I'm sorry if you'd be one who would be disadvantaged, but the vast majority
of people wouldn't be, and it would solve or dramatically reduce the problem
of blatant copyright infringement, so it would be a good thing overall.  

You don't seem to grasp just how many people (using the internet
legitimately) *would* be disadvantaged by such a low limit - I get the
impression that a few hours on Myspace will probably ratchet up 1GB of
data downloading.

Also, you don't seem to grasp the fact that most people don't give a
toss about copyright infringement, and the only people for whom it
will be "good overall" are the record companies - for most other
people, all they'll see is the same media content at a substantially
higher price, once the record company can rely on throttled internet
as a bridle and bit against pirates.

You're not a record company executive at all, are you?


You can't make an omelette without cracking a few eggs as they say.

Anyway, just what are you up to, using 2GB a day?

My old man, he's retired now but was a computer programmer. He's only
just upgraded to broadband, and when I rang up the company to cancel
his dial-up (a package that was priced competitively back in 1997),
the response came back "what's dial-up? are you sure it's a service we
provide?".

Now, I could understand someone like the old man saying he doesn't
need that much bandwidth.

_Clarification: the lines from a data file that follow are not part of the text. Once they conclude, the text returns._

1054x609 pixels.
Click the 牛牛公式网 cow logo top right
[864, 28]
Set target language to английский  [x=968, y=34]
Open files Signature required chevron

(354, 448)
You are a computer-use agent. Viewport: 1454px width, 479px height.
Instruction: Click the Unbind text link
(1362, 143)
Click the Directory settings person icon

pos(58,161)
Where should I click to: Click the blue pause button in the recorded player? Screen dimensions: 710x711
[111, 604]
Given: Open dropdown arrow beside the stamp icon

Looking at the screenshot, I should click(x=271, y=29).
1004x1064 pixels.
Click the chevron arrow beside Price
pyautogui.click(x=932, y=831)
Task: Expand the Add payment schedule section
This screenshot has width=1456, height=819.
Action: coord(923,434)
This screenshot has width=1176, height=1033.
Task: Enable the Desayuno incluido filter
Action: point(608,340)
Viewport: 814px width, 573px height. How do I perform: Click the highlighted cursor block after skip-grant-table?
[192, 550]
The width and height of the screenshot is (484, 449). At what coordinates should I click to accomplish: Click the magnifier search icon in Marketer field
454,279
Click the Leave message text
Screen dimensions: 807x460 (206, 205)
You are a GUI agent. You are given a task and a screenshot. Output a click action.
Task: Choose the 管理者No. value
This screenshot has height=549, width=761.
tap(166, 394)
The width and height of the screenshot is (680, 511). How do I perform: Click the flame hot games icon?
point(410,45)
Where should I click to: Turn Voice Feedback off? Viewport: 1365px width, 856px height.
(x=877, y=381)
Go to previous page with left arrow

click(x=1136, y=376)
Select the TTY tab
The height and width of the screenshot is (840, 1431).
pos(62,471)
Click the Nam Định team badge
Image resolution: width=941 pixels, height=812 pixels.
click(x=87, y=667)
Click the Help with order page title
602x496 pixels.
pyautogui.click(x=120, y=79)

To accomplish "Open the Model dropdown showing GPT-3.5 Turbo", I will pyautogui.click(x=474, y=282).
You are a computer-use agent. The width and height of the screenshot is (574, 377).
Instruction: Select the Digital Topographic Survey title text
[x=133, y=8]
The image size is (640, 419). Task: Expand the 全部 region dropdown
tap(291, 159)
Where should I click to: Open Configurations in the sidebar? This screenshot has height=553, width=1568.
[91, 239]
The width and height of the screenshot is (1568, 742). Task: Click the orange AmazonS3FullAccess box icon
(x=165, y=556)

But surely an intelligent man in touch with
the modern world like yourself (please correct me...), can understand
that some people, indeed many people, will be making use of their
connections such that their downloads can easily reach a number of GBs
per day, and furthermore surely you understand that there are many,
many legitimate ways accruing that amount of downloaded data, without
any resort at all to pirate downloads.

Steaming television, content rich sites, online film rentals and
purchases, iTunes, etc, and (in some households) 2 adults and 2
children all doing the same thing with the same connection, are
legitimate ways in which the download limit can be reached.
.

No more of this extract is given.